Data under study section start
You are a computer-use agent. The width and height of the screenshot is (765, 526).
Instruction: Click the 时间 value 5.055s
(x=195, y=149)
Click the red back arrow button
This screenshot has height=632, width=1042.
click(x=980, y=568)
Data under study section end
- **Task brief**
Every single line in the records above must be written out exactly.

- **Solution**
You are a computer-use agent. The width and height of the screenshot is (765, 526).
Instruction: Click the 时间 value 5.055s
(x=195, y=149)
Click the red back arrow button
This screenshot has height=632, width=1042.
click(x=980, y=568)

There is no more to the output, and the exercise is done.